The request:
Render every line of the listing below as a Markdown table with the columns Row and Line, numbering each row and omitting blank lines.

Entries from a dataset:
▶
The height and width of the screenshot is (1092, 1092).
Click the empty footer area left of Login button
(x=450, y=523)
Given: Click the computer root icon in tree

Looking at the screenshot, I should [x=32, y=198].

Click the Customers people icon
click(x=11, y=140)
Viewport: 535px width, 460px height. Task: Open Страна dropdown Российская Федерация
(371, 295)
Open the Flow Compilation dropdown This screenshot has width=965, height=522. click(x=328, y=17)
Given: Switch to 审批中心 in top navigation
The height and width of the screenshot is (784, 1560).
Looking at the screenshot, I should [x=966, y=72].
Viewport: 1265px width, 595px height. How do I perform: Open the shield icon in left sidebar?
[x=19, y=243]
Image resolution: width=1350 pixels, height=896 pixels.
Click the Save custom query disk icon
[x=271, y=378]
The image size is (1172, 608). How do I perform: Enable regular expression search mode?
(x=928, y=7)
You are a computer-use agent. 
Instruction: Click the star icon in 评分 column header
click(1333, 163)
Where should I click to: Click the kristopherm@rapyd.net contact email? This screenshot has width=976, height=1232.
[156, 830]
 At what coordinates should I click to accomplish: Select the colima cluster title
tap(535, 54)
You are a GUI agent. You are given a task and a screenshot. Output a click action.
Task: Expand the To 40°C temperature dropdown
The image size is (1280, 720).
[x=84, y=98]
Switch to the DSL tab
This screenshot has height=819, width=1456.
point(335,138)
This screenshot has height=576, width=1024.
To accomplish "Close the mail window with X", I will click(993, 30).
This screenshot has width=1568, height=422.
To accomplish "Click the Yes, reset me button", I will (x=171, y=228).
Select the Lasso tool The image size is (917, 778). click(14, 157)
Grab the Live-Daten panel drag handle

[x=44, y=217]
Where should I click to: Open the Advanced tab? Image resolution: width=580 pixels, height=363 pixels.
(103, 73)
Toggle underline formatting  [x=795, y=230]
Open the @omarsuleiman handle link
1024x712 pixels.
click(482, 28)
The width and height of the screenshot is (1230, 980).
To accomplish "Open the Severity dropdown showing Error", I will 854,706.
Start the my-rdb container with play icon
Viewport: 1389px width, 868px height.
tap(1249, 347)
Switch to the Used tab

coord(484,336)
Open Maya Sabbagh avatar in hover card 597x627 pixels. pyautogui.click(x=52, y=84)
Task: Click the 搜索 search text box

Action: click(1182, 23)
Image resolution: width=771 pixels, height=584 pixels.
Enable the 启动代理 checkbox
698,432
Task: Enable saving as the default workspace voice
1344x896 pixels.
◀
Complete answer:
| Row | Line |
|---|---|
| 1 | The height and width of the screenshot is (1092, 1092). |
| 2 | Click the empty footer area left of Login button |
| 3 | (x=450, y=523) |
| 4 | Given: Click the computer root icon in tree |
| 5 | Looking at the screenshot, I should [x=32, y=198]. |
| 6 | Click the Customers people icon |
| 7 | click(x=11, y=140) |
| 8 | Viewport: 535px width, 460px height. Task: Open Страна dropdown Российская Федерация |
| 9 | (371, 295) |
| 10 | Open the Flow Compilation dropdown This screenshot has width=965, height=522. click(x=328, y=17) |
| 11 | Given: Switch to 审批中心 in top navigation |
| 12 | The height and width of the screenshot is (784, 1560). |
| 13 | Looking at the screenshot, I should [x=966, y=72]. |
| 14 | Viewport: 1265px width, 595px height. How do I perform: Open the shield icon in left sidebar? |
| 15 | [x=19, y=243] |
| 16 | Image resolution: width=1350 pixels, height=896 pixels. |
| 17 | Click the Save custom query disk icon |
| 18 | [x=271, y=378] |
| 19 | The image size is (1172, 608). How do I perform: Enable regular expression search mode? |
| 20 | (x=928, y=7) |
| 21 | You are a computer-use agent.  |
| 22 | Instruction: Click the star icon in 评分 column header |
| 23 | click(1333, 163) |
| 24 | Where should I click to: Click the kristopherm@rapyd.net contact email? This screenshot has width=976, height=1232. |
| 25 | [156, 830] |
| 26 |  At what coordinates should I click to accomplish: Select the colima cluster title |
| 27 | tap(535, 54) |
| 28 | You are a GUI agent. You are given a task and a screenshot. Output a click action. |
| 29 | Task: Expand the To 40°C temperature dropdown |
| 30 | The image size is (1280, 720). |
| 31 | [x=84, y=98] |
| 32 | Switch to the DSL tab |
| 33 | This screenshot has height=819, width=1456. |
| 34 | point(335,138) |
| 35 | This screenshot has height=576, width=1024. |
| 36 | To accomplish "Close the mail window with X", I will click(993, 30). |
| 37 | This screenshot has width=1568, height=422. |
| 38 | To accomplish "Click the Yes, reset me button", I will (x=171, y=228). |
| 39 | Select the Lasso tool The image size is (917, 778). click(14, 157) |
| 40 | Grab the Live-Daten panel drag handle |
| 41 | [x=44, y=217] |
| 42 | Where should I click to: Open the Advanced tab? Image resolution: width=580 pixels, height=363 pixels. |
| 43 | (103, 73) |
| 44 | Toggle underline formatting  [x=795, y=230] |
| 45 | Open the @omarsuleiman handle link |
| 46 | 1024x712 pixels. |
| 47 | click(482, 28) |
| 48 | The width and height of the screenshot is (1230, 980). |
| 49 | To accomplish "Open the Severity dropdown showing Error", I will 854,706. |
| 50 | Start the my-rdb container with play icon |
| 51 | Viewport: 1389px width, 868px height. |
| 52 | tap(1249, 347) |
| 53 | Switch to the Used tab |
| 54 | coord(484,336) |
| 55 | Open Maya Sabbagh avatar in hover card 597x627 pixels. pyautogui.click(x=52, y=84) |
| 56 | Task: Click the 搜索 search text box |
| 57 | Action: click(1182, 23) |
| 58 | Image resolution: width=771 pixels, height=584 pixels. |
| 59 | Enable the 启动代理 checkbox |
| 60 | 698,432 |
| 61 | Task: Enable saving as the default workspace voice |
| 62 | 1344x896 pixels. |